── DATA TO PROCESS
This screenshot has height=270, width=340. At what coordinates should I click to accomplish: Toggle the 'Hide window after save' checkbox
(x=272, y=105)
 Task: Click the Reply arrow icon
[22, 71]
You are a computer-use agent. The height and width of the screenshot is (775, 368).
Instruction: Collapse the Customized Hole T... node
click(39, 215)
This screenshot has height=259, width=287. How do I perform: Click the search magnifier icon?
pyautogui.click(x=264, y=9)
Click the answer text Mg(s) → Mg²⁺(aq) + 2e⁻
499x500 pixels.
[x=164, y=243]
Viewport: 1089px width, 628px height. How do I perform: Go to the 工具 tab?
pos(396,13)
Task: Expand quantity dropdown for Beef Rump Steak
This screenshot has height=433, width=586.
────
**PROBLEM TO WORK ON:**
Please return exactly the lines from the opening line of the data above through the line with "You are a computer-use", both included and nothing else.

**SOLUTION TO THIS TASK:**
This screenshot has height=270, width=340. At what coordinates should I click to accomplish: Toggle the 'Hide window after save' checkbox
(x=272, y=105)
 Task: Click the Reply arrow icon
[22, 71]
You are a computer-use agent. The height and width of the screenshot is (775, 368).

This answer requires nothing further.